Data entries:
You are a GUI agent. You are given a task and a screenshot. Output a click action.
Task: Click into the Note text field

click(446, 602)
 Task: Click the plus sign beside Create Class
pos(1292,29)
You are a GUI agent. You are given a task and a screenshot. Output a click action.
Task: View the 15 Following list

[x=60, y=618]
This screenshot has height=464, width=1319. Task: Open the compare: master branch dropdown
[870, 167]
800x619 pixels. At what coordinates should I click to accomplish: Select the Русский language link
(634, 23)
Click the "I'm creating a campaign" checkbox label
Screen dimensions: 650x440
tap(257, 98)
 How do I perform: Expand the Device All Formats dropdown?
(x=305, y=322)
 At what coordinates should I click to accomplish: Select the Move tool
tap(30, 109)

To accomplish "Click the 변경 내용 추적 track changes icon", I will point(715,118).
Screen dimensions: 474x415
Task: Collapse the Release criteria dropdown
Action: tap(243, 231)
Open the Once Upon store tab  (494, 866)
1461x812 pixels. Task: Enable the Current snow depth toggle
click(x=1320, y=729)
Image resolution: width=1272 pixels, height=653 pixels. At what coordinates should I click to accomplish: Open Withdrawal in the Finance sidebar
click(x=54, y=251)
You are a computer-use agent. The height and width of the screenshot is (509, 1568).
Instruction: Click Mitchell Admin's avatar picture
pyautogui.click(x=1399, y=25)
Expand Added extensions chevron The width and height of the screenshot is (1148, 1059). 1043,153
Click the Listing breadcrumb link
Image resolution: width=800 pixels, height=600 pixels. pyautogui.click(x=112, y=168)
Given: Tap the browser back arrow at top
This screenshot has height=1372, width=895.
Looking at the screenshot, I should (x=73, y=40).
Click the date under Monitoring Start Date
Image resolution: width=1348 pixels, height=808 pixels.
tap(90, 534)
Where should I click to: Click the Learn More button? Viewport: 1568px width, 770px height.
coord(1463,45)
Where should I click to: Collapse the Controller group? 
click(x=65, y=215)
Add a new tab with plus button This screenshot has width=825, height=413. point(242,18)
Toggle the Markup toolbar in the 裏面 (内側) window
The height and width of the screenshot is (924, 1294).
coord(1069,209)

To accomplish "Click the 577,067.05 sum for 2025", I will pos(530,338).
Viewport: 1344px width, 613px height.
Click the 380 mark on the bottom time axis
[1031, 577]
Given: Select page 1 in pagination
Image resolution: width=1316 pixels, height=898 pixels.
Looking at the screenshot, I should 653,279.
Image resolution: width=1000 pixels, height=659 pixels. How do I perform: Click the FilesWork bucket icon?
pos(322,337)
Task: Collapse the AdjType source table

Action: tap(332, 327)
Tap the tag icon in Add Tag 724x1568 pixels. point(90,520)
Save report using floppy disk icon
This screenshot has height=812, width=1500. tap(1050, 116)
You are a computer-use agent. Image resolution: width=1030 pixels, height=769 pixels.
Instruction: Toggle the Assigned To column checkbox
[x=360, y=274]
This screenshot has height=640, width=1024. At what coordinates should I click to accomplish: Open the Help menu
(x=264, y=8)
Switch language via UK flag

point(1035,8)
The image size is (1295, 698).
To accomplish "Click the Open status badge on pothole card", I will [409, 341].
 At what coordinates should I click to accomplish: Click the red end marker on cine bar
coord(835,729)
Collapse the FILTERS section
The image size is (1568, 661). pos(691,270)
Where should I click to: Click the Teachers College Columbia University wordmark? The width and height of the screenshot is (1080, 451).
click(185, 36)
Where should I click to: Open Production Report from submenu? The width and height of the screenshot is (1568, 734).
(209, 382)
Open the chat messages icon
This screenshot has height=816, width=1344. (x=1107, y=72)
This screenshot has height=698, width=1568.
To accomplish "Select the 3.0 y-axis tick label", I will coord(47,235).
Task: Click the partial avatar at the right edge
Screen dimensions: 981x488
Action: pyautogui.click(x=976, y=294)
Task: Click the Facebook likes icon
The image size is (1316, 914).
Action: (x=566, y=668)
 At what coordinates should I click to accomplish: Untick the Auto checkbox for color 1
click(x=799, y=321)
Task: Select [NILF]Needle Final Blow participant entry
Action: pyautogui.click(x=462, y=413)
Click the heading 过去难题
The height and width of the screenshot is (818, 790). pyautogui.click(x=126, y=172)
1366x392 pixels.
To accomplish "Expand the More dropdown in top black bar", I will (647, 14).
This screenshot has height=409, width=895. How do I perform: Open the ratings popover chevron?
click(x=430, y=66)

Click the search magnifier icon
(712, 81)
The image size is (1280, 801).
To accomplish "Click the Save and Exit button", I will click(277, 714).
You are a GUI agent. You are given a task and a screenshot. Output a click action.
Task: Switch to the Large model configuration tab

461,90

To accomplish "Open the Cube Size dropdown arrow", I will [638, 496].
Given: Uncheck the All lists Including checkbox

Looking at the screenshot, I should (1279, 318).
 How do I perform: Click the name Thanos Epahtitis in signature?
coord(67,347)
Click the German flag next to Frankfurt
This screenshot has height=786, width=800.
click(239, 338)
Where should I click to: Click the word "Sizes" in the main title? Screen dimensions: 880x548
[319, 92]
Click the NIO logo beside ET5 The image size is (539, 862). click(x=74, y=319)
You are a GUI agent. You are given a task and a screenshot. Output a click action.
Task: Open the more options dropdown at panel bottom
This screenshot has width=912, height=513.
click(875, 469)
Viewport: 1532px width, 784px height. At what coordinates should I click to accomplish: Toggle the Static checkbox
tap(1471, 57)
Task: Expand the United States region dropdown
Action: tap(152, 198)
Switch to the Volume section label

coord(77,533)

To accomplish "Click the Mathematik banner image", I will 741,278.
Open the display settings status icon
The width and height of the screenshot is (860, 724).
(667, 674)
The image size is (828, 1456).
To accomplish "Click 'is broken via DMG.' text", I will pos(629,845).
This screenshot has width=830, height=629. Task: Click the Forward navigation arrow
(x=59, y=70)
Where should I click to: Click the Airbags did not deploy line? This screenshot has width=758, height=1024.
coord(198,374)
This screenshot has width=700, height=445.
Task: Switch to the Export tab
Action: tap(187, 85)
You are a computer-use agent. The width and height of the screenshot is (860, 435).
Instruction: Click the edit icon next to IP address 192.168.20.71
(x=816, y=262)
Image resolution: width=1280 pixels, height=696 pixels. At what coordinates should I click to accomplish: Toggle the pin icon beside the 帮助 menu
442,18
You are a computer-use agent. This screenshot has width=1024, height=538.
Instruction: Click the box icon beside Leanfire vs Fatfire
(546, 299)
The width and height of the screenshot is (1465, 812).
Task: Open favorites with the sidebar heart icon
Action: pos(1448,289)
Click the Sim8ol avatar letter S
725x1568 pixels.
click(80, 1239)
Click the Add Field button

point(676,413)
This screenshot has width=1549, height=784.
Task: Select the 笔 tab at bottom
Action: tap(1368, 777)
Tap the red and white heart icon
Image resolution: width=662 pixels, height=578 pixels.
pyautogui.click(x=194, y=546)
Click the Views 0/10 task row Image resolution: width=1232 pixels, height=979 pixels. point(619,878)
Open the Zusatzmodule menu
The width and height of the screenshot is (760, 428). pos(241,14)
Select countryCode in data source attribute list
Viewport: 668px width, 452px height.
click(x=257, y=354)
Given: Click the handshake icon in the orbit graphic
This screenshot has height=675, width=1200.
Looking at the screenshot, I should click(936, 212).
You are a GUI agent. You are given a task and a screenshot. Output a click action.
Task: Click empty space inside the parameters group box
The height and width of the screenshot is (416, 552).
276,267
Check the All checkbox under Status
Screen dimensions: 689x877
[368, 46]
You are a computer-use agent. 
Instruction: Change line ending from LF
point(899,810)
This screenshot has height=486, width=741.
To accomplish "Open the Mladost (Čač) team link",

_THE PROBLEM_. Line by line, copy the entries above exactly as they appear.

_YOUR SOLUTION_.
You are a GUI agent. You are given a task and a screenshot. Output a click action.
Task: Click into the Note text field

click(446, 602)
 Task: Click the plus sign beside Create Class
pos(1292,29)
You are a GUI agent. You are given a task and a screenshot. Output a click action.
Task: View the 15 Following list

[x=60, y=618]
This screenshot has height=464, width=1319. Task: Open the compare: master branch dropdown
[870, 167]
800x619 pixels. At what coordinates should I click to accomplish: Select the Русский language link
(634, 23)
Click the "I'm creating a campaign" checkbox label
Screen dimensions: 650x440
tap(257, 98)
 How do I perform: Expand the Device All Formats dropdown?
(x=305, y=322)
 At what coordinates should I click to accomplish: Select the Move tool
tap(30, 109)

To accomplish "Click the 변경 내용 추적 track changes icon", I will point(715,118).
Screen dimensions: 474x415
Task: Collapse the Release criteria dropdown
Action: tap(243, 231)
Open the Once Upon store tab  (494, 866)
1461x812 pixels. Task: Enable the Current snow depth toggle
click(x=1320, y=729)
Image resolution: width=1272 pixels, height=653 pixels. At what coordinates should I click to accomplish: Open Withdrawal in the Finance sidebar
click(x=54, y=251)
You are a computer-use agent. The height and width of the screenshot is (509, 1568).
Instruction: Click Mitchell Admin's avatar picture
pyautogui.click(x=1399, y=25)
Expand Added extensions chevron The width and height of the screenshot is (1148, 1059). 1043,153
Click the Listing breadcrumb link
Image resolution: width=800 pixels, height=600 pixels. pyautogui.click(x=112, y=168)
Given: Tap the browser back arrow at top
This screenshot has height=1372, width=895.
Looking at the screenshot, I should (x=73, y=40).
Click the date under Monitoring Start Date
Image resolution: width=1348 pixels, height=808 pixels.
tap(90, 534)
Where should I click to: Click the Learn More button? Viewport: 1568px width, 770px height.
coord(1463,45)
Where should I click to: Collapse the Controller group? 
click(x=65, y=215)
Add a new tab with plus button This screenshot has width=825, height=413. point(242,18)
Toggle the Markup toolbar in the 裏面 (内側) window
The height and width of the screenshot is (924, 1294).
coord(1069,209)

To accomplish "Click the 577,067.05 sum for 2025", I will pos(530,338).
Viewport: 1344px width, 613px height.
Click the 380 mark on the bottom time axis
[1031, 577]
Given: Select page 1 in pagination
Image resolution: width=1316 pixels, height=898 pixels.
Looking at the screenshot, I should 653,279.
Image resolution: width=1000 pixels, height=659 pixels. How do I perform: Click the FilesWork bucket icon?
pos(322,337)
Task: Collapse the AdjType source table

Action: tap(332, 327)
Tap the tag icon in Add Tag 724x1568 pixels. point(90,520)
Save report using floppy disk icon
This screenshot has height=812, width=1500. tap(1050, 116)
You are a computer-use agent. Image resolution: width=1030 pixels, height=769 pixels.
Instruction: Toggle the Assigned To column checkbox
[x=360, y=274]
This screenshot has height=640, width=1024. At what coordinates should I click to accomplish: Open the Help menu
(x=264, y=8)
Switch language via UK flag

point(1035,8)
The image size is (1295, 698).
To accomplish "Click the Open status badge on pothole card", I will [409, 341].
 At what coordinates should I click to accomplish: Click the red end marker on cine bar
coord(835,729)
Collapse the FILTERS section
The image size is (1568, 661). pos(691,270)
Where should I click to: Click the Teachers College Columbia University wordmark? The width and height of the screenshot is (1080, 451).
click(185, 36)
Where should I click to: Open Production Report from submenu? The width and height of the screenshot is (1568, 734).
(209, 382)
Open the chat messages icon
This screenshot has height=816, width=1344. (x=1107, y=72)
This screenshot has height=698, width=1568.
To accomplish "Select the 3.0 y-axis tick label", I will coord(47,235).
Task: Click the partial avatar at the right edge
Screen dimensions: 981x488
Action: pyautogui.click(x=976, y=294)
Task: Click the Facebook likes icon
The image size is (1316, 914).
Action: (x=566, y=668)
 At what coordinates should I click to accomplish: Untick the Auto checkbox for color 1
click(x=799, y=321)
Task: Select [NILF]Needle Final Blow participant entry
Action: pyautogui.click(x=462, y=413)
Click the heading 过去难题
The height and width of the screenshot is (818, 790). pyautogui.click(x=126, y=172)
1366x392 pixels.
To accomplish "Expand the More dropdown in top black bar", I will (647, 14).
This screenshot has height=409, width=895. How do I perform: Open the ratings popover chevron?
click(x=430, y=66)

Click the search magnifier icon
(712, 81)
The image size is (1280, 801).
To accomplish "Click the Save and Exit button", I will click(277, 714).
You are a GUI agent. You are given a task and a screenshot. Output a click action.
Task: Switch to the Large model configuration tab

461,90

To accomplish "Open the Cube Size dropdown arrow", I will [638, 496].
Given: Uncheck the All lists Including checkbox

Looking at the screenshot, I should (1279, 318).
 How do I perform: Click the name Thanos Epahtitis in signature?
coord(67,347)
Click the German flag next to Frankfurt
This screenshot has height=786, width=800.
click(239, 338)
Where should I click to: Click the word "Sizes" in the main title? Screen dimensions: 880x548
[319, 92]
Click the NIO logo beside ET5 The image size is (539, 862). click(x=74, y=319)
You are a GUI agent. You are given a task and a screenshot. Output a click action.
Task: Open the more options dropdown at panel bottom
This screenshot has width=912, height=513.
click(875, 469)
Viewport: 1532px width, 784px height. At what coordinates should I click to accomplish: Toggle the Static checkbox
tap(1471, 57)
Task: Expand the United States region dropdown
Action: tap(152, 198)
Switch to the Volume section label

coord(77,533)

To accomplish "Click the Mathematik banner image", I will 741,278.
Open the display settings status icon
The width and height of the screenshot is (860, 724).
(667, 674)
The image size is (828, 1456).
To accomplish "Click 'is broken via DMG.' text", I will pos(629,845).
This screenshot has width=830, height=629. Task: Click the Forward navigation arrow
(x=59, y=70)
Where should I click to: Click the Airbags did not deploy line? This screenshot has width=758, height=1024.
coord(198,374)
This screenshot has width=700, height=445.
Task: Switch to the Export tab
Action: tap(187, 85)
You are a computer-use agent. The width and height of the screenshot is (860, 435).
Instruction: Click the edit icon next to IP address 192.168.20.71
(x=816, y=262)
Image resolution: width=1280 pixels, height=696 pixels. At what coordinates should I click to accomplish: Toggle the pin icon beside the 帮助 menu
442,18
You are a computer-use agent. This screenshot has width=1024, height=538.
Instruction: Click the box icon beside Leanfire vs Fatfire
(546, 299)
The width and height of the screenshot is (1465, 812).
Task: Open favorites with the sidebar heart icon
Action: pos(1448,289)
Click the Sim8ol avatar letter S
725x1568 pixels.
click(80, 1239)
Click the Add Field button

point(676,413)
This screenshot has width=1549, height=784.
Task: Select the 笔 tab at bottom
Action: tap(1368, 777)
Tap the red and white heart icon
Image resolution: width=662 pixels, height=578 pixels.
pyautogui.click(x=194, y=546)
Click the Views 0/10 task row Image resolution: width=1232 pixels, height=979 pixels. point(619,878)
Open the Zusatzmodule menu
The width and height of the screenshot is (760, 428). pos(241,14)
Select countryCode in data source attribute list
Viewport: 668px width, 452px height.
click(x=257, y=354)
Given: Click the handshake icon in the orbit graphic
This screenshot has height=675, width=1200.
Looking at the screenshot, I should click(936, 212).
You are a GUI agent. You are given a task and a screenshot. Output a click action.
Task: Click empty space inside the parameters group box
The height and width of the screenshot is (416, 552).
276,267
Check the All checkbox under Status
Screen dimensions: 689x877
[368, 46]
You are a computer-use agent. 
Instruction: Change line ending from LF
point(899,810)
This screenshot has height=486, width=741.
To accomplish "Open the Mladost (Čač) team link",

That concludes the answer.